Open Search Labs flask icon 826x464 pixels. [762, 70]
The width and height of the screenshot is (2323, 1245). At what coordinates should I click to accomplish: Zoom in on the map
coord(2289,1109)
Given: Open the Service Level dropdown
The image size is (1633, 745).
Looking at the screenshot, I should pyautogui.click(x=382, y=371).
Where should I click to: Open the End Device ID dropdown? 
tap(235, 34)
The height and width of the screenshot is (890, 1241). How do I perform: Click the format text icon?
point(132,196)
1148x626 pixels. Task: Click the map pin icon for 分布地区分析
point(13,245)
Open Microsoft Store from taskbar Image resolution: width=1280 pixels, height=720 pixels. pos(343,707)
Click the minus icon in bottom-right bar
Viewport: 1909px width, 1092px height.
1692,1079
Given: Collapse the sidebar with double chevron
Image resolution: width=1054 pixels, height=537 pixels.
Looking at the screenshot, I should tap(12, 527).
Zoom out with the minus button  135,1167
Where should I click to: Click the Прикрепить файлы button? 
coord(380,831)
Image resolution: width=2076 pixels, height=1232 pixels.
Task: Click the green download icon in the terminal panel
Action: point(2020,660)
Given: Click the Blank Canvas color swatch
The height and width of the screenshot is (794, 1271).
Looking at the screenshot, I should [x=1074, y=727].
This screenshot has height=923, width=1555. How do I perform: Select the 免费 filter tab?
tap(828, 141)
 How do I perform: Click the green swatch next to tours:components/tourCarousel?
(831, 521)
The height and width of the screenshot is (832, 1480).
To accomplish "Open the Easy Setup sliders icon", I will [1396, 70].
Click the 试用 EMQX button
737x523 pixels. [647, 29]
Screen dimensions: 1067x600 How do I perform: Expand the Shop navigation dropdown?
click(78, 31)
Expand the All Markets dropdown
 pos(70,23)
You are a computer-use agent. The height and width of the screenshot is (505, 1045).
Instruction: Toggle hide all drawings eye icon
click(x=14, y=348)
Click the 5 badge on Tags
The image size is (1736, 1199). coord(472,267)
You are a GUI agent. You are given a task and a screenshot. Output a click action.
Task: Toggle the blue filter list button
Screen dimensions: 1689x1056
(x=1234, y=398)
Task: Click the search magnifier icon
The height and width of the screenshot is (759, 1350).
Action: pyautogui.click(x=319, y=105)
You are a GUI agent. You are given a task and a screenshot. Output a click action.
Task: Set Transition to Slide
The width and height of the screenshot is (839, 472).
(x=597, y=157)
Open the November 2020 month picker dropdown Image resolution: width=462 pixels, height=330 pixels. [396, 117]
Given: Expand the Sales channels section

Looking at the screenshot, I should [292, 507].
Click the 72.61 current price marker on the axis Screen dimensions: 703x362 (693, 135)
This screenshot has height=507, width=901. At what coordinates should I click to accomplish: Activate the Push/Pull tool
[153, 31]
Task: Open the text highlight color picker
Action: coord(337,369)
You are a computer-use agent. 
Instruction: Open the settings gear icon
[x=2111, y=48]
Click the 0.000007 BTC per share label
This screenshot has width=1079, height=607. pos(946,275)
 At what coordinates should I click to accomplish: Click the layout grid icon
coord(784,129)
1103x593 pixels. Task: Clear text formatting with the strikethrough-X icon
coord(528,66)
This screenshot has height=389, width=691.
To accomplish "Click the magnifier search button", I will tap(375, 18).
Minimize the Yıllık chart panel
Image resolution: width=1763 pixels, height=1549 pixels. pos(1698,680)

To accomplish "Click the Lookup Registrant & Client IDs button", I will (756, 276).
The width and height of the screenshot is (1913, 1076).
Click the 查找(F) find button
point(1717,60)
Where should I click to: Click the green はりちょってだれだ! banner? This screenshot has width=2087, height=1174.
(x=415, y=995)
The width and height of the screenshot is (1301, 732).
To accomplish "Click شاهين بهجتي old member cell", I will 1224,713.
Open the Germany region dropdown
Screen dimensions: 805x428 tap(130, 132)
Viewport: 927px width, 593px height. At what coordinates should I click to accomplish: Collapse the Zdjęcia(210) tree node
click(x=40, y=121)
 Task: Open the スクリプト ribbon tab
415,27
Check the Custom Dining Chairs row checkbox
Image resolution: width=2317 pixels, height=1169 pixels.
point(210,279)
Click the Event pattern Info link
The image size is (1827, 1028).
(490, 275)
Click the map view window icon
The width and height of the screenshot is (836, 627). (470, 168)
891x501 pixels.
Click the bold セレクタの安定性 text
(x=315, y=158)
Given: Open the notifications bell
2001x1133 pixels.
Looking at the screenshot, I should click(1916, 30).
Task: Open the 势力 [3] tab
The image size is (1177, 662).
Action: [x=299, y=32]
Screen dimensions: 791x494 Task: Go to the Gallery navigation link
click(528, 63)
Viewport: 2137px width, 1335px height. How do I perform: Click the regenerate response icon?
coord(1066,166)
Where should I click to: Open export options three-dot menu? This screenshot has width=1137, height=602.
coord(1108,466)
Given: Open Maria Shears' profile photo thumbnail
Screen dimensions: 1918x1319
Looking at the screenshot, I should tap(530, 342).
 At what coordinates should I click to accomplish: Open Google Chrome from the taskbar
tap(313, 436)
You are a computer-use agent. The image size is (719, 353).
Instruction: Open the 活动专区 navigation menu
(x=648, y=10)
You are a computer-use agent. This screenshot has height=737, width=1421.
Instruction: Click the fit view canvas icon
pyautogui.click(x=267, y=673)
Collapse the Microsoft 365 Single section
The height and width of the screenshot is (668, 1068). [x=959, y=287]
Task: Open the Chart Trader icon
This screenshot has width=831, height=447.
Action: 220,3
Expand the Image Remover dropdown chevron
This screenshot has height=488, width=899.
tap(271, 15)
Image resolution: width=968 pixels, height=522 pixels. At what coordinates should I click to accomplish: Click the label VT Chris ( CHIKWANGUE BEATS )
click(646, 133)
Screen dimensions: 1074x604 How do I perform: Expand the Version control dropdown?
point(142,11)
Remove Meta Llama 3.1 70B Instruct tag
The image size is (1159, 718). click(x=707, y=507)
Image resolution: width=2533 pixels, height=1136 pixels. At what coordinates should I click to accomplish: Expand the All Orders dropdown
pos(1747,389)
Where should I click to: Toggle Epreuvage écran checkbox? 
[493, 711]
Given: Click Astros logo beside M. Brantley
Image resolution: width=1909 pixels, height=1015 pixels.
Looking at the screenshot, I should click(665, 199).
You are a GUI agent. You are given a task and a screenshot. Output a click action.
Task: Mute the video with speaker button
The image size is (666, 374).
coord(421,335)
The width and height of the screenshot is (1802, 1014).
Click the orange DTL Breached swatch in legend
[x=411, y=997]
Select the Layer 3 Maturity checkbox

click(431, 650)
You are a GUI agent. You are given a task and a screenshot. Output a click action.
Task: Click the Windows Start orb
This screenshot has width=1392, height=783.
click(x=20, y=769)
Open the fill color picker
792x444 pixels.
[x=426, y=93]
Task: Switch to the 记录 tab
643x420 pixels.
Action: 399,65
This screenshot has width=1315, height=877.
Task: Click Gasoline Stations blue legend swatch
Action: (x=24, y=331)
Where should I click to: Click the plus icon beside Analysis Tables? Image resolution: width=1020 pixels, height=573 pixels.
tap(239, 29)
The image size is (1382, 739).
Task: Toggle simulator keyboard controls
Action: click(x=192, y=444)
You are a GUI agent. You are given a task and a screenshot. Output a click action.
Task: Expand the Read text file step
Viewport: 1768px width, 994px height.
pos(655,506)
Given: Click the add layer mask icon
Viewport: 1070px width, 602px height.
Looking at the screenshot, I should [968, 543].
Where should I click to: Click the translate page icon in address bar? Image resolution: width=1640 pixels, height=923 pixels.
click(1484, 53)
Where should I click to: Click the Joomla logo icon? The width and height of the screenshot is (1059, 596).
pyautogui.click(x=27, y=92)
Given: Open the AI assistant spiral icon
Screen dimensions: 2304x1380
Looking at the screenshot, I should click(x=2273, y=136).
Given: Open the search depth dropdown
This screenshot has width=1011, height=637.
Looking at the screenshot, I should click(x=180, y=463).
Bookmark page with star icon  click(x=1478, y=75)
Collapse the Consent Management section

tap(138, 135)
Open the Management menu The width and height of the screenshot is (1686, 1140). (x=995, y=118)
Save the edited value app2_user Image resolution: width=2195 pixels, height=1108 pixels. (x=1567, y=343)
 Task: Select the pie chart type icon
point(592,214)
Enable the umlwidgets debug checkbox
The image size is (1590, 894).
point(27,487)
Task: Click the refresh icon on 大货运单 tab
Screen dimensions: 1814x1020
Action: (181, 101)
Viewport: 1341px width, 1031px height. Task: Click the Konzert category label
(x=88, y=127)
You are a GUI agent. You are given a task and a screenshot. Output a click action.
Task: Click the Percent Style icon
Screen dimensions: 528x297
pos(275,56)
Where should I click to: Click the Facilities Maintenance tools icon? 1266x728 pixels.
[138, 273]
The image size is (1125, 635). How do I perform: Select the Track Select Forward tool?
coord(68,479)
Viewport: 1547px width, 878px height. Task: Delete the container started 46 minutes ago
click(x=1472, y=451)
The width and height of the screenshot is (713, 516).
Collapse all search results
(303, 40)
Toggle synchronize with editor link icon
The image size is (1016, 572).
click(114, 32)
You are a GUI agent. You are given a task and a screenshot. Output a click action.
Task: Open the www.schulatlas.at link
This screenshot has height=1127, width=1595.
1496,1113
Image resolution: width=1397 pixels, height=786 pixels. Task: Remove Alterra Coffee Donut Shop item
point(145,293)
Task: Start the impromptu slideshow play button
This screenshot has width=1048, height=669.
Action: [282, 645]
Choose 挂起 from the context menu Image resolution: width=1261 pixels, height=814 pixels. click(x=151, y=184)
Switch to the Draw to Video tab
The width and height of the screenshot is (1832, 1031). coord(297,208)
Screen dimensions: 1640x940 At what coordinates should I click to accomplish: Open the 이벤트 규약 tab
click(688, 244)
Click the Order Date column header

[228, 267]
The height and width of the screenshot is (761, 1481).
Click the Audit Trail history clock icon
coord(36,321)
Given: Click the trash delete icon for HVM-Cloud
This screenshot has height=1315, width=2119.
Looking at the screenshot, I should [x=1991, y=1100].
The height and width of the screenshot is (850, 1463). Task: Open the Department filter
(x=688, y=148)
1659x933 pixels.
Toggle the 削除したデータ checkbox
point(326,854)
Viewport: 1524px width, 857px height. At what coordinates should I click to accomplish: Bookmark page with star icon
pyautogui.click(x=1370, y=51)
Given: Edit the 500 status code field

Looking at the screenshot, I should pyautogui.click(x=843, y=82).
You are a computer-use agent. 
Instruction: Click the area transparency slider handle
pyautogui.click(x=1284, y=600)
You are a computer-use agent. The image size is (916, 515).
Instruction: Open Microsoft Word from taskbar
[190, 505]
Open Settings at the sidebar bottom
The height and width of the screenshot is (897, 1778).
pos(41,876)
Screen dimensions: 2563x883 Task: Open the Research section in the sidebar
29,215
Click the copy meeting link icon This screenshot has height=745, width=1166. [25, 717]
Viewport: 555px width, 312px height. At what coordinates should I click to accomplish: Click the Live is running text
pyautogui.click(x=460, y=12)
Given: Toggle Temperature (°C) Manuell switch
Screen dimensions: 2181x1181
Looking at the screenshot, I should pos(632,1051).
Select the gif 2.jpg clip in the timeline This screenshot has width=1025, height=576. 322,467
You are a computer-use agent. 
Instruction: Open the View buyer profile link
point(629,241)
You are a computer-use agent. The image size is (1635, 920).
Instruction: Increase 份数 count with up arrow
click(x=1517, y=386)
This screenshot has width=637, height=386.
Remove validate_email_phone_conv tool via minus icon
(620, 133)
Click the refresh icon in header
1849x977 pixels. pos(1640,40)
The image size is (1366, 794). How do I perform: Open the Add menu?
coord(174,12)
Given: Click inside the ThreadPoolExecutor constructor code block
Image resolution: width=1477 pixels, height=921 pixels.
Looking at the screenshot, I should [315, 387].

***

Above are the entries. Output exactly the lines beginning with the line that has "This screenshot has width=831, height=447." and ending with the line that has "Task: Mute the video with speaker button".

This screenshot has width=831, height=447.
Action: 220,3
Expand the Image Remover dropdown chevron
This screenshot has height=488, width=899.
tap(271, 15)
Image resolution: width=968 pixels, height=522 pixels. At what coordinates should I click to accomplish: Click the label VT Chris ( CHIKWANGUE BEATS )
click(646, 133)
Screen dimensions: 1074x604 How do I perform: Expand the Version control dropdown?
point(142,11)
Remove Meta Llama 3.1 70B Instruct tag
The image size is (1159, 718). click(x=707, y=507)
Image resolution: width=2533 pixels, height=1136 pixels. At what coordinates should I click to accomplish: Expand the All Orders dropdown
pos(1747,389)
Where should I click to: Toggle Epreuvage écran checkbox? 
[493, 711]
Given: Click Astros logo beside M. Brantley
Image resolution: width=1909 pixels, height=1015 pixels.
Looking at the screenshot, I should click(665, 199).
You are a GUI agent. You are given a task and a screenshot. Output a click action.
Task: Mute the video with speaker button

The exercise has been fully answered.